A lawmaker from Premier Giorgia Meloni’s far-right party claimed on Sunday that intelligence reports suggest that close to 700,000 migrants are in Libya waiting for a chance to board a ship bound for Italy.
According to Tommaso Foti, the lower house whip for the Brothers of Italy Party, there are 685,000 migrants who are eager to board smugglers’ boats and cross the central Mediterranean Sea, many of whom are detained in Libyan detention facilities.
In 2022, about 105,000 migrants arrived in Italy by sea.
About 17,600 people arrived between January 1 and March 10; some 2,000 of them disembarked at Italian ports in recent days. Even though the COVID-19 pandemic may have resulted in fewer voyages, this is roughly three times as many as for the same time period in either of the two years prior.
More than a thousand migrants were reportedly saved in recent days, according to the Italian coast guard, off the southern mainland. Authorities claim that after departing from Tunisia, hundreds more people arrived on the tiny Italian island of Lampedusa, which is south of Sicily.
Authorities have moved hundreds of people by boat and aircraft to other temporary shelters for asylum seekers because the island is unable to accommodate the large number of people who have arrived in such a short period of time.

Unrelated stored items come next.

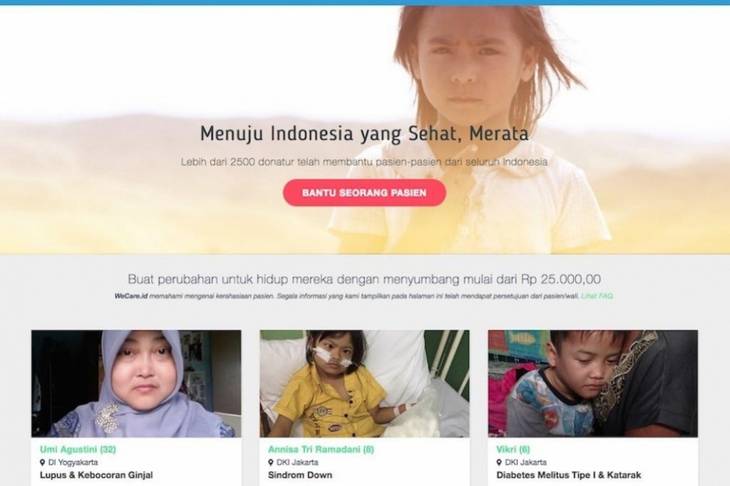The width and height of the screenshot is (730, 486).
Task: Click the Bantu Seorang Pasien button
Action: pos(364,193)
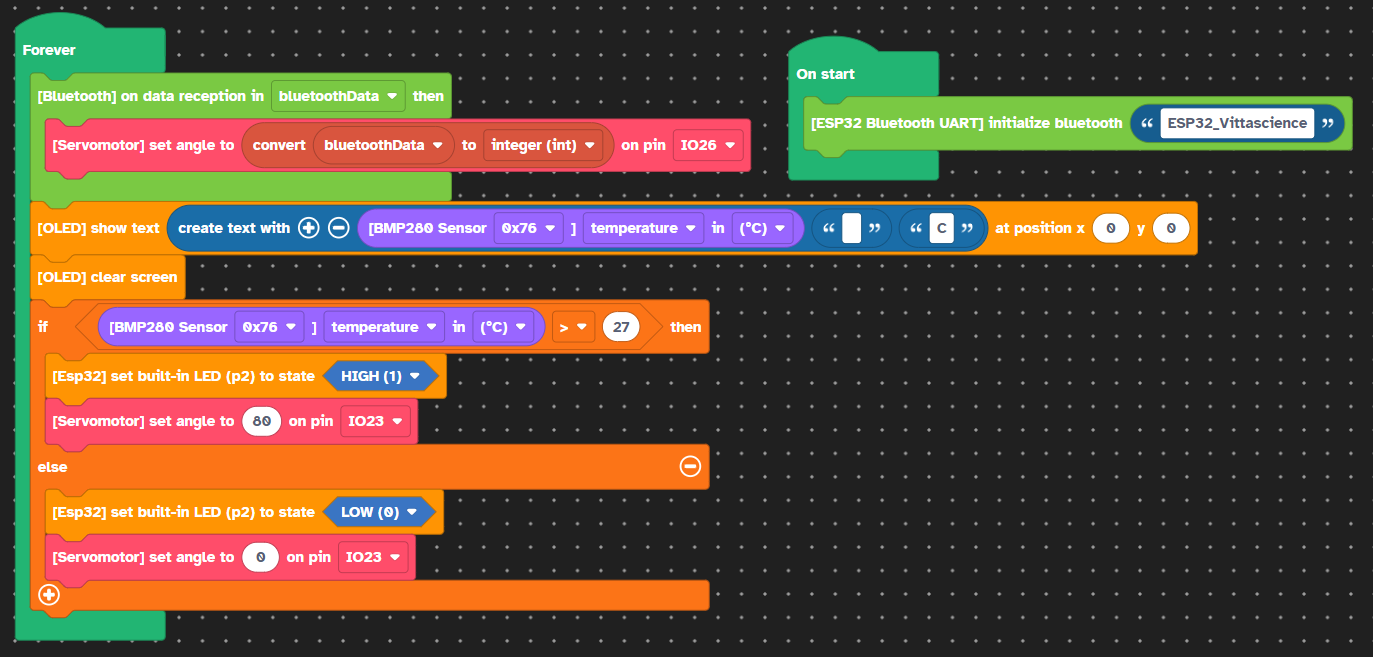Edit the threshold value 27 field

(621, 327)
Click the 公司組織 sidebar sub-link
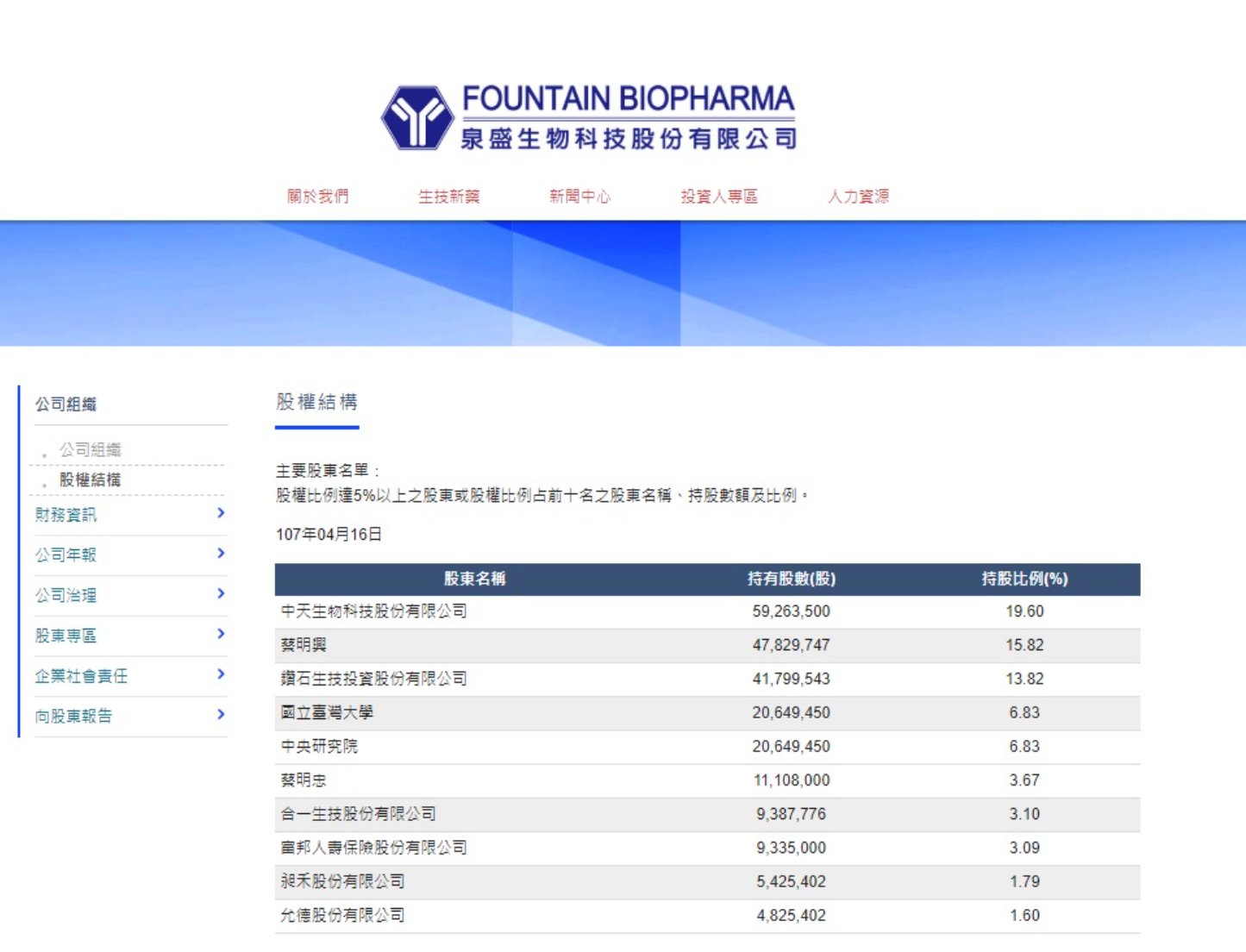This screenshot has width=1246, height=952. (90, 450)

According to Italian state TV, three more bodies were discovered on Sunday from a shipwreck that occurred on February 26 just offshore the Italian peninsula, bringing the total number of known fatalities to 79 migrants. In choppy seas, a wooden boat that had sailed from Turkey collided with a sandbank off a beach in Calabria, the southernmost region of the Italian peninsula.
Eighty people made it out alive, while an unknown number were reportedly missing and feared dead.
The coast guard should have been called in to save the boat’s passengers when it was first spotted off the coast, according to criticism that Meloni’s government has rejected.
The prime minister is hoping that a meeting of the European Union, which will take place later this month, will result in tangible support from other EU leaders in dealing with the large number of migrants and asylum seekers who arrive in Mediterranean countries like Greece, Cyprus, Malta, and Spain in addition to Italy.
Europe cannot turn a blind eye, said Foti.
Italy has been attempting, with varying degrees of success, to persuade Libya to put a stop to the launches of rubber dinghies and unseaworthy fishing boats used by people smugglers toward Italian shores. The Libyan coast guard has received training and equipment from Italian governments.
But despite Libya’s quarrelling political and militant factions, the traffickers who run the smuggling rings still carry on their business.
According to representatives of the United Nations migration agency and humanitarian organizations, passengers whose ships are turned away by the Libyan coast guard frequently are sent back to detention facilities where they run the risk of suffering abuse, including torture, until their families can raise the funds for the migrants to embark on another voyage by sea.
The government of Meloni has made it more difficult for organizations that run rescue boats to perform numerous rescues in the waters off Libya by enacting regulations that make the boats land migrants in northern Italian ports first, delaying their return to sea.